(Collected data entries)
◆ ◆ ◆ ◆

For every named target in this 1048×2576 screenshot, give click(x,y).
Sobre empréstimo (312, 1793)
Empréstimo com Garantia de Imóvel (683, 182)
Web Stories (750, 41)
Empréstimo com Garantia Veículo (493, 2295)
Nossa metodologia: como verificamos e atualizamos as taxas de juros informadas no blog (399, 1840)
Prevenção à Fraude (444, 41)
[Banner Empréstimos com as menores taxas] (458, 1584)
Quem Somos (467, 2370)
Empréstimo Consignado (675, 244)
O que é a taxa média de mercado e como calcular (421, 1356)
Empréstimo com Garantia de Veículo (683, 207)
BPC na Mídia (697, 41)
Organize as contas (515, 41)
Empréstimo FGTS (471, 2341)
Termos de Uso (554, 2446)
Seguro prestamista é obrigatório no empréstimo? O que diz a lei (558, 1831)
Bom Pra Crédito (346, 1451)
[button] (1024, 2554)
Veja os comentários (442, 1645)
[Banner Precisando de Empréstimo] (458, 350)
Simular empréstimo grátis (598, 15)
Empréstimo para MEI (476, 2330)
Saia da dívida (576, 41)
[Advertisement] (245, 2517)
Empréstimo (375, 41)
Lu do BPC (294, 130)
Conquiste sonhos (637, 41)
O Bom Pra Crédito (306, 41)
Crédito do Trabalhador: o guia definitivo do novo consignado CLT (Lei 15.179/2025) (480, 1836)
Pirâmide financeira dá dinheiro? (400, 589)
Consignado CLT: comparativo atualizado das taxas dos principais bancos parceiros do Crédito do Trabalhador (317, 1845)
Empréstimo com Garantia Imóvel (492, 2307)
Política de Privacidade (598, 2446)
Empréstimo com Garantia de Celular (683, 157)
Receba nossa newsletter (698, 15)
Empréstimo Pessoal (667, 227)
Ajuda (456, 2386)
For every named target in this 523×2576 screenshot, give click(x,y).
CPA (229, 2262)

◆ ◆ ◆ ◆

TASK DIRECTIONS - Nothing in the data may differ; print all of it exactly as written.

RESULT FOR THIS TASK -
For every named target in this 1048×2576 screenshot, give click(x,y).
Sobre empréstimo (312, 1793)
Empréstimo com Garantia de Imóvel (683, 182)
Web Stories (750, 41)
Empréstimo com Garantia Veículo (493, 2295)
Nossa metodologia: como verificamos e atualizamos as taxas de juros informadas no blog (399, 1840)
Prevenção à Fraude (444, 41)
[Banner Empréstimos com as menores taxas] (458, 1584)
Quem Somos (467, 2370)
Empréstimo Consignado (675, 244)
O que é a taxa média de mercado e como calcular (421, 1356)
Empréstimo com Garantia de Veículo (683, 207)
BPC na Mídia (697, 41)
Organize as contas (515, 41)
Empréstimo FGTS (471, 2341)
Termos de Uso (554, 2446)
Seguro prestamista é obrigatório no empréstimo? O que diz a lei (558, 1831)
Bom Pra Crédito (346, 1451)
[button] (1024, 2554)
Veja os comentários (442, 1645)
[Banner Precisando de Empréstimo] (458, 350)
Simular empréstimo grátis (598, 15)
Empréstimo para MEI (476, 2330)
Saia da dívida (576, 41)
[Advertisement] (245, 2517)
Empréstimo (375, 41)
Lu do BPC (294, 130)
Conquiste sonhos (637, 41)
O Bom Pra Crédito (306, 41)
Crédito do Trabalhador: o guia definitivo do novo consignado CLT (Lei 15.179/2025) (480, 1836)
Pirâmide financeira dá dinheiro? (400, 589)
Consignado CLT: comparativo atualizado das taxas dos principais bancos parceiros do Crédito do Trabalhador (317, 1845)
Empréstimo com Garantia Imóvel (492, 2307)
Política de Privacidade (598, 2446)
Empréstimo com Garantia de Celular (683, 157)
Receba nossa newsletter (698, 15)
Empréstimo Pessoal (667, 227)
Ajuda (456, 2386)
For every named target in this 523×2576 screenshot, give click(x,y).
CPA (229, 2262)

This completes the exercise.